Acute bacterial skin and skin structure infections (ABSSSI) are common in patients with damaged and compromised skin integrity [1]. Other predisposing factors for ABSSSI include skin conditions like tinea pedis, chronic skin lesions, and edema due to venous insufficiency [2]. The US Food and Drug Administration definition of ABSSSI includes cellulitis/erysipelas, major skin abscesses, and wound infections, with a lesion surface area of >75 cm2 (measured by the area of redness, edema, or induration) [3]. Skin and skin structure infections (SSTIs) are responsible for approximately 10% of all hospital admissions for infections across the globe [4]. A rising number of SSTI outbreaks globally leads to a significant increase in morbidity, mortality, and high direct and indirect costs. Gram-positive bacteria commonly cause skin infections, and significant proportions of them are caused by methicillin-resistant Staphylococcus aureus (MRSA) [5]. S. aureus, including MRSA, is commonly isolated in the skin, soft-tissue infections, and systemic infections involving the respiratory tract. Since the early 1990s, epidemics of skin infections have been associated with the hospital- and community-acquired MRSA [6].

MRSA infections are a serious healthcare problem, accounting for 30% to 70% of all S. aureus infections, and are of high global importance as a cause of community-acquired and healthcare-associated infection [7]. In India, high rates of MRSA have been reported among the S. aureus pool in clinical isolates from various studies, with rates as high as 54.8% (range, 32% to 80%) [8]. Despite the availability of various antimicrobial agents (AMAs), the intensive care unit (ICU) mortality in patients with multidrug-resistant Gram-positive infections (GPIs) is up to 16% [9].

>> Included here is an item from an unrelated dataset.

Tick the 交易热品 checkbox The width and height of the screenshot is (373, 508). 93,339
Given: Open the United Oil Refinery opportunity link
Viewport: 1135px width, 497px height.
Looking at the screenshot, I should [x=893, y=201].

Treatment of ABSSSI is challenging, as treatment choice is often empirical with varying doses and duration of therapy. Also, due to the limited efficacy, higher antimicrobial resistance, associated toxicity, and other limitations of existing AMAs, there is a need for a highly effective and safe drug to treat MRSA-associated ABSSSI. Despite the need, no new anti-MRSA antibiotics with IV and oral formulations have been introduced in India over the last 15 years. The complexity of treating ABSSSI has increased as patients often present themselves with comorbidities such as diabetes, obesity, and renal and hepatic dysfunction. Moreover, with advancements in medical practice, patients expect early clinical benefits in less severe skin infections, which requires drugs with rapid bactericidal action, excellent pharmacokinetics and pharmacodynamics (PK/PD) profile, and good coverage of multidrug-resistant S. aureus with an oral option. The management of such patients could be significantly improved with a drug that does not require dose adjustments or on-therapy monitoring of safety parameters.

Levonadifloxacin and its oral prodrug, alalevonadifloxacin, comprise a novel benzoquinolizine subclass of quinolone derivatives. These drugs have unique multispectrum antimicrobial coverage, including clinically significant Gram-positive and Gram-negative, atypical, and anaerobic pathogens [1]. Levonadifloxacin is indicated in ABSSSI, diabetic foot ulcers, and concurrent bacteremia. It has shown excellent activity against Gram-positive organisms like S. aureus (including methicillin-resistant and quinolone-resistant isolates), Streptococcus pyogenes, and Enterococcus faecalis (including vancomycin-resistant isolates), and Streptococcus dysgalactiae spp. dysgalactiae. Its potent activity is attributed to the unique mechanism of action that primarily inhibits DNA gyrase [10]. Levonadifloxacin has resistance suppression features as it is not a substrate for the NorA efflux pump, and it has low mutant prevention concentration, leading to a narrow mutant selection window. It also maintains bactericidal activity against a high bacterial load. Further, it has enhanced activity in an acidic intracellular environment and against biofilms. Therefore, it emerges as a safe and effective therapy in treating difficult-to-treat MRSA infections [11].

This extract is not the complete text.